◆ PROBLEM STATEMENT:
Repeat the records below verbatim.

- - - - - - -

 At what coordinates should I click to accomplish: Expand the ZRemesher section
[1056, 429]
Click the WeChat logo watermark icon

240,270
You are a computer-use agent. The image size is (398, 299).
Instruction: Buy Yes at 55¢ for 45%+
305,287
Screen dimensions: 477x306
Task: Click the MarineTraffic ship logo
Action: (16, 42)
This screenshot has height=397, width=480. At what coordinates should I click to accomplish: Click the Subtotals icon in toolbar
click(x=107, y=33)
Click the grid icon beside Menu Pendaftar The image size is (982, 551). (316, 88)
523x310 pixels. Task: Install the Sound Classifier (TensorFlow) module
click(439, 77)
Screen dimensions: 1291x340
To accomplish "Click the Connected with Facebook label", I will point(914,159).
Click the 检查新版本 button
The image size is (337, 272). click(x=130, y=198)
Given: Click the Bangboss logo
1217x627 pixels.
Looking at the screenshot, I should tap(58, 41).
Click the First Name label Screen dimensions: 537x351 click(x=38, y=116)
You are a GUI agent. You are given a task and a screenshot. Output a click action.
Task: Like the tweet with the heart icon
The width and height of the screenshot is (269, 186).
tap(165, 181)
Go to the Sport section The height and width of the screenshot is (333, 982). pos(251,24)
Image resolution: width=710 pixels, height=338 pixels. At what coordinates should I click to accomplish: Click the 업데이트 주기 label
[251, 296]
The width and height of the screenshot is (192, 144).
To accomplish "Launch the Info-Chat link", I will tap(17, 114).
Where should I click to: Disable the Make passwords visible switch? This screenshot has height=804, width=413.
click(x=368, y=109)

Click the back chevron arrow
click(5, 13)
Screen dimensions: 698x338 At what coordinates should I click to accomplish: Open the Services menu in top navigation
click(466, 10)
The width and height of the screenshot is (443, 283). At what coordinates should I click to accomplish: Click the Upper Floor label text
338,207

- - - - - - -

◆ TASK ANSWER:
 At what coordinates should I click to accomplish: Expand the ZRemesher section
[1056, 429]
Click the WeChat logo watermark icon

240,270
You are a computer-use agent. The image size is (398, 299).
Instruction: Buy Yes at 55¢ for 45%+
305,287
Screen dimensions: 477x306
Task: Click the MarineTraffic ship logo
Action: (16, 42)
This screenshot has height=397, width=480. At what coordinates should I click to accomplish: Click the Subtotals icon in toolbar
click(x=107, y=33)
Click the grid icon beside Menu Pendaftar The image size is (982, 551). (316, 88)
523x310 pixels. Task: Install the Sound Classifier (TensorFlow) module
click(439, 77)
Screen dimensions: 1291x340
To accomplish "Click the Connected with Facebook label", I will point(914,159).
Click the 检查新版本 button
The image size is (337, 272). click(x=130, y=198)
Given: Click the Bangboss logo
1217x627 pixels.
Looking at the screenshot, I should tap(58, 41).
Click the First Name label Screen dimensions: 537x351 click(x=38, y=116)
You are a GUI agent. You are given a task and a screenshot. Output a click action.
Task: Like the tweet with the heart icon
The width and height of the screenshot is (269, 186).
tap(165, 181)
Go to the Sport section The height and width of the screenshot is (333, 982). pos(251,24)
Image resolution: width=710 pixels, height=338 pixels. At what coordinates should I click to accomplish: Click the 업데이트 주기 label
[251, 296]
The width and height of the screenshot is (192, 144).
To accomplish "Launch the Info-Chat link", I will tap(17, 114).
Where should I click to: Disable the Make passwords visible switch? This screenshot has height=804, width=413.
click(x=368, y=109)

Click the back chevron arrow
click(5, 13)
Screen dimensions: 698x338 At what coordinates should I click to accomplish: Open the Services menu in top navigation
click(466, 10)
The width and height of the screenshot is (443, 283). At what coordinates should I click to accomplish: Click the Upper Floor label text
338,207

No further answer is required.